▶ _Data to use_
------

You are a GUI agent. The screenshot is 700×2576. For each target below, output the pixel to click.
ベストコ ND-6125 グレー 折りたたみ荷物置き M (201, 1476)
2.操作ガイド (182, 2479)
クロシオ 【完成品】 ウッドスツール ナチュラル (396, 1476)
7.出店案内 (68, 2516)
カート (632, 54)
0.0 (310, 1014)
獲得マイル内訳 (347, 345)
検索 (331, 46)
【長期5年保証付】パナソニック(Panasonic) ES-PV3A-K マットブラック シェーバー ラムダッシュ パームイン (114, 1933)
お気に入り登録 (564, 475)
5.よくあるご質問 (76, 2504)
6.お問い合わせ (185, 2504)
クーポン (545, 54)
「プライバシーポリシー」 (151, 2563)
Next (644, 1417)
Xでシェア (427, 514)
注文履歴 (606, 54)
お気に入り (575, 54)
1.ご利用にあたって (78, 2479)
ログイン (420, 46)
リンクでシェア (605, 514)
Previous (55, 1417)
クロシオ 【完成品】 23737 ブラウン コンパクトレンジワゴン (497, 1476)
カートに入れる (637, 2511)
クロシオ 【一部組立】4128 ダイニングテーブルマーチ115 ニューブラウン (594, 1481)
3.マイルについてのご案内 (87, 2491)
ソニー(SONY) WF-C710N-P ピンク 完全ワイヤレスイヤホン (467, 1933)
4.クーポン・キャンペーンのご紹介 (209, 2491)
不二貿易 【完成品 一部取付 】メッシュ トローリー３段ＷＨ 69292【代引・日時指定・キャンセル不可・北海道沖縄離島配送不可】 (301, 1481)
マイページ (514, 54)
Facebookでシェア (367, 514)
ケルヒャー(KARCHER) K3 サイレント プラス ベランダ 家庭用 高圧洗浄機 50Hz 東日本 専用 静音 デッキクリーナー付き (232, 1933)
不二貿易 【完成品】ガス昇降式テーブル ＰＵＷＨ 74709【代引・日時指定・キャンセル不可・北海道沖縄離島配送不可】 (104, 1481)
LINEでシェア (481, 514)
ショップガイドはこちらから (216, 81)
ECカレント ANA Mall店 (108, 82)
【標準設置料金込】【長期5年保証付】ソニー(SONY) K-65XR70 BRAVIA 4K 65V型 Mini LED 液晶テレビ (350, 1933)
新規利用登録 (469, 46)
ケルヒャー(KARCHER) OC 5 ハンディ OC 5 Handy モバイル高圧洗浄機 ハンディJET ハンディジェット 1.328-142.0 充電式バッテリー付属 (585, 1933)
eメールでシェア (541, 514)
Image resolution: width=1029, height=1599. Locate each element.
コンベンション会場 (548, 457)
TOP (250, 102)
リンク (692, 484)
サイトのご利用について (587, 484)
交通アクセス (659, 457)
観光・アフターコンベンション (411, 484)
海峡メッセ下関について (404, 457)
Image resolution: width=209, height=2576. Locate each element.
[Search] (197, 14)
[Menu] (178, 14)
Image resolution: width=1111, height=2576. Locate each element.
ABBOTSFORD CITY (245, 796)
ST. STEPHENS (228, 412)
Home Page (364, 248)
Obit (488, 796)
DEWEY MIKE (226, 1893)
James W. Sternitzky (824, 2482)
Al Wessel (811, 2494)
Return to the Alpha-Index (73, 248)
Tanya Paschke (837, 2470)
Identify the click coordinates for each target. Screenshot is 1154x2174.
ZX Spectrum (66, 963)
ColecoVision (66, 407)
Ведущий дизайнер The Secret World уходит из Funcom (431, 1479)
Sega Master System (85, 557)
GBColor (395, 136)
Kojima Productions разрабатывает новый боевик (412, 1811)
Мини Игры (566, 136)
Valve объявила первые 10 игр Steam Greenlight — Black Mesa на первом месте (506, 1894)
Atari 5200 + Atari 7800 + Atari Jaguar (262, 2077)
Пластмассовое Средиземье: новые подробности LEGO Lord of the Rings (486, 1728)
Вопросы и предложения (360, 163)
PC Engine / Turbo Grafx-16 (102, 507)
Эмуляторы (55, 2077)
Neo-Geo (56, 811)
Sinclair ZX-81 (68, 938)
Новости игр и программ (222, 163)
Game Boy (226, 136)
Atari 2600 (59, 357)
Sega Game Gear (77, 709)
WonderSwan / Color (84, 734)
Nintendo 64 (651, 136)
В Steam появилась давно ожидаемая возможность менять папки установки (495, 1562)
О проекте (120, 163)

------

▶ _Short task_
Convert every line of the records above into a JSON array of strings, one string per line, with blank lines omitted.

▶ _Full answer_
[
  "You are a GUI agent. The screenshot is 700×2576. For each target below, output the pixel to click.",
  "ベストコ ND-6125 グレー 折りたたみ荷物置き M (201, 1476)",
  "2.操作ガイド (182, 2479)",
  "クロシオ 【完成品】 ウッドスツール ナチュラル (396, 1476)",
  "7.出店案内 (68, 2516)",
  "カート (632, 54)",
  "0.0 (310, 1014)",
  "獲得マイル内訳 (347, 345)",
  "検索 (331, 46)",
  "【長期5年保証付】パナソニック(Panasonic) ES-PV3A-K マットブラック シェーバー ラムダッシュ パームイン (114, 1933)",
  "お気に入り登録 (564, 475)",
  "5.よくあるご質問 (76, 2504)",
  "6.お問い合わせ (185, 2504)",
  "クーポン (545, 54)",
  "「プライバシーポリシー」 (151, 2563)",
  "Next (644, 1417)",
  "Xでシェア (427, 514)",
  "注文履歴 (606, 54)",
  "お気に入り (575, 54)",
  "1.ご利用にあたって (78, 2479)",
  "ログイン (420, 46)",
  "リンクでシェア (605, 514)",
  "Previous (55, 1417)",
  "クロシオ 【完成品】 23737 ブラウン コンパクトレンジワゴン (497, 1476)",
  "カートに入れる (637, 2511)",
  "クロシオ 【一部組立】4128 ダイニングテーブルマーチ115 ニューブラウン (594, 1481)",
  "3.マイルについてのご案内 (87, 2491)",
  "ソニー(SONY) WF-C710N-P ピンク 完全ワイヤレスイヤホン (467, 1933)",
  "4.クーポン・キャンペーンのご紹介 (209, 2491)",
  "不二貿易 【完成品 一部取付 】メッシュ トローリー３段ＷＨ 69292【代引・日時指定・キャンセル不可・北海道沖縄離島配送不可】 (301, 1481)",
  "マイページ (514, 54)",
  "Facebookでシェア (367, 514)",
  "ケルヒャー(KARCHER) K3 サイレント プラス ベランダ 家庭用 高圧洗浄機 50Hz 東日本 専用 静音 デッキクリーナー付き (232, 1933)",
  "不二貿易 【完成品】ガス昇降式テーブル ＰＵＷＨ 74709【代引・日時指定・キャンセル不可・北海道沖縄離島配送不可】 (104, 1481)",
  "LINEでシェア (481, 514)",
  "ショップガイドはこちらから (216, 81)",
  "ECカレント ANA Mall店 (108, 82)",
  "【標準設置料金込】【長期5年保証付】ソニー(SONY) K-65XR70 BRAVIA 4K 65V型 Mini LED 液晶テレビ (350, 1933)",
  "新規利用登録 (469, 46)",
  "ケルヒャー(KARCHER) OC 5 ハンディ OC 5 Handy モバイル高圧洗浄機 ハンディJET ハンディジェット 1.328-142.0 充電式バッテリー付属 (585, 1933)",
  "eメールでシェア (541, 514)",
  "Image resolution: width=1029, height=1599. Locate each element.",
  "コンベンション会場 (548, 457)",
  "TOP (250, 102)",
  "リンク (692, 484)",
  "サイトのご利用について (587, 484)",
  "交通アクセス (659, 457)",
  "観光・アフターコンベンション (411, 484)",
  "海峡メッセ下関について (404, 457)",
  "Image resolution: width=209, height=2576. Locate each element.",
  "[Search] (197, 14)",
  "[Menu] (178, 14)",
  "Image resolution: width=1111, height=2576. Locate each element.",
  "ABBOTSFORD CITY (245, 796)",
  "ST. STEPHENS (228, 412)",
  "Home Page (364, 248)",
  "Obit (488, 796)",
  "DEWEY MIKE (226, 1893)",
  "James W. Sternitzky (824, 2482)",
  "Al Wessel (811, 2494)",
  "Return to the Alpha-Index (73, 248)",
  "Tanya Paschke (837, 2470)",
  "Identify the click coordinates for each target. Screenshot is 1154x2174.",
  "ZX Spectrum (66, 963)",
  "ColecoVision (66, 407)",
  "Ведущий дизайнер The Secret World уходит из Funcom (431, 1479)",
  "Sega Master System (85, 557)",
  "GBColor (395, 136)",
  "Kojima Productions разрабатывает новый боевик (412, 1811)",
  "Мини Игры (566, 136)",
  "Valve объявила первые 10 игр Steam Greenlight — Black Mesa на первом месте (506, 1894)",
  "Atari 5200 + Atari 7800 + Atari Jaguar (262, 2077)",
  "Пластмассовое Средиземье: новые подробности LEGO Lord of the Rings (486, 1728)",
  "Вопросы и предложения (360, 163)",
  "PC Engine / Turbo Grafx-16 (102, 507)",
  "Эмуляторы (55, 2077)",
  "Neo-Geo (56, 811)",
  "Sinclair ZX-81 (68, 938)",
  "Новости игр и программ (222, 163)",
  "Game Boy (226, 136)",
  "Atari 2600 (59, 357)",
  "Sega Game Gear (77, 709)",
  "WonderSwan / Color (84, 734)",
  "Nintendo 64 (651, 136)",
  "В Steam появилась давно ожидаемая возможность менять папки установки (495, 1562)",
  "О проекте (120, 163)"
]